Photo by Terry Costigan/@TMCNEWS via AP

This photo provided by Terry Costigan of @TMCNEWS shows an emergency worker holding a baby boy as other emergency workers revive a suspected overdose victim Monday, Sept. 19, 2016, at a gas station in Elyria, Ohio. Police say Debra Hyde of Elyria, Ohio, has been charged with child endangering after she was found unresponsive in a pickup truck with her grandson in the backseat, and emergency workers had to break a window before reviving her with the overdose antidote naloxone.

(York) — York City Fire/Rescue Services this week started carrying naloxone, which can reverse the effects of a heroin overdose, becoming one of the few fire departments in the county to do so.

“We decided it was an avenue we needed to approach,” said Chad Deardorff, deputy fire chief with the city’s fire department.
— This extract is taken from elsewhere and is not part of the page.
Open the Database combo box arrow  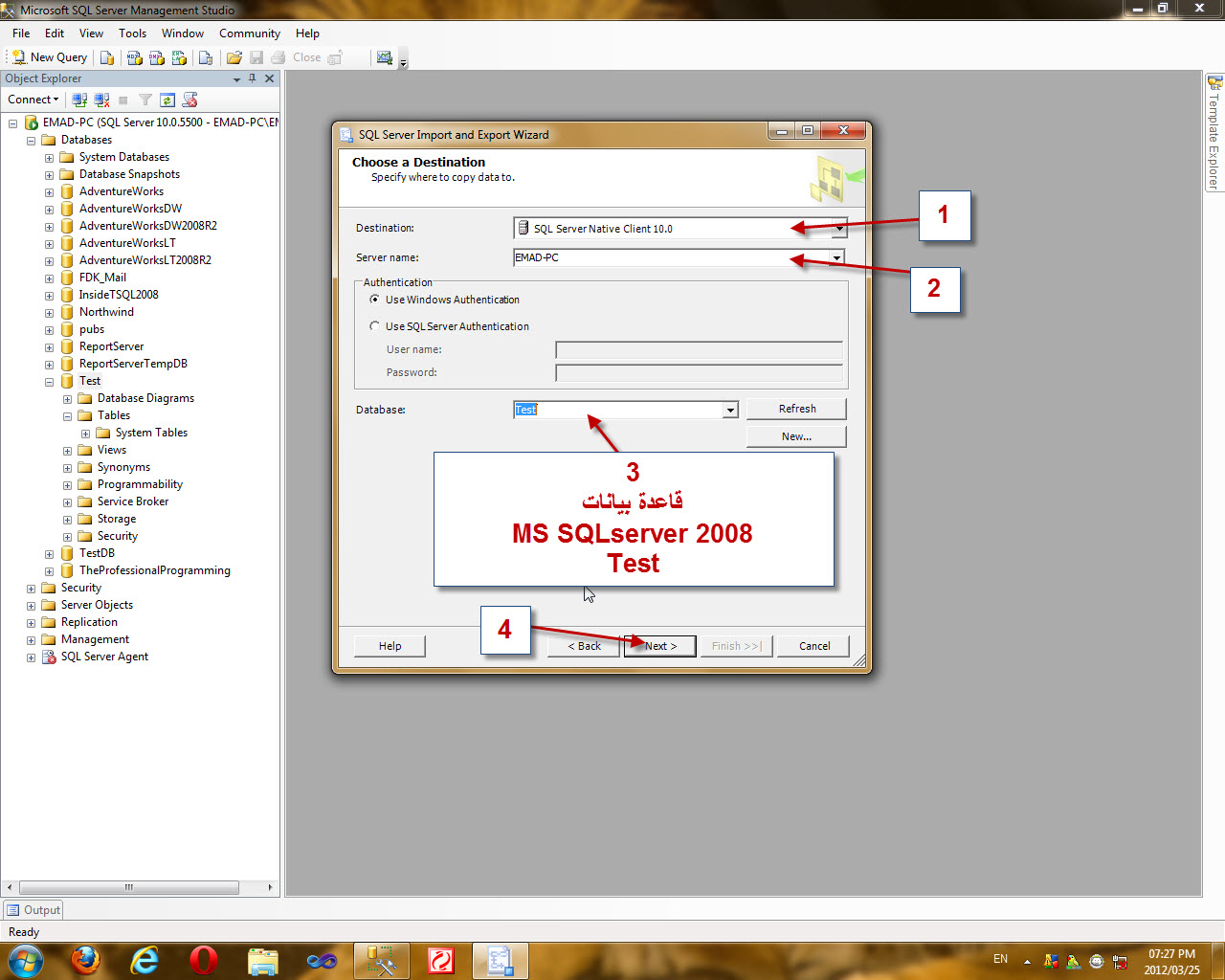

As of Tuesday morning, the department began responding to 911 overdose calls within city limits. They received 200 injectable doses of naloxone thanks to a grant. Dr. Matthew Howie, the city’s bureau of health medical director and newly appointed executive director of the York Regional Opiate Collective, helped write the grant, which the fire department received about three weeks ago.

Deardorff said the department had been looking into carrying the antidote. However, funding issues were a barrier.

“This is not cheap,” he said of carrying naloxone.

York joins the Dover Township Fire Department, which also carries naloxone, but only in its nasal spray form. The department’s assistant chief, Chris Wertz, said they carry three doses department-wide.

One dose costs $50, Wertz said, and Dover orders a new dose if they use one in the field. The antidote has a shelf life of two years.

Both Wertz and Deardorff did not know of any other fire departments that carry it. York County’s police officers all administer naloxone through a grant from the District Attorney’s Office. Late last year, state officials filled prescriptions for naloxone to demonstrate that now, across Pennsylvania, everyone can acquire it at any pharmacy that carries it. The standing order allows anyone to receive the antidote without a prescription from their own doctor.

Prior to Tuesday, York City Fire/Rescue Services firefighters were not called out on overdose calls, Deardorff said. The city’s police department carries naloxone as do EMS crews.

They were responding to 911 calls dispatched as “unconscious subject,” he said, and will continue to do so. Those calls may not have anything to do with an overdose.

Deardorff said his department received the doses several weeks ago, but held off on training firefighters until after the New Year. The doses will go in with other medical gear the firefighters carry.

Deardorff led the classes — he had experience from a previous job working part-time with an ambulance. Right now, 54 of the department’s 56 firefighters are trained to use it — two are on extended leave due to injuries.

As of Wednesday evening, they had not used any doses yet, Deardorff said.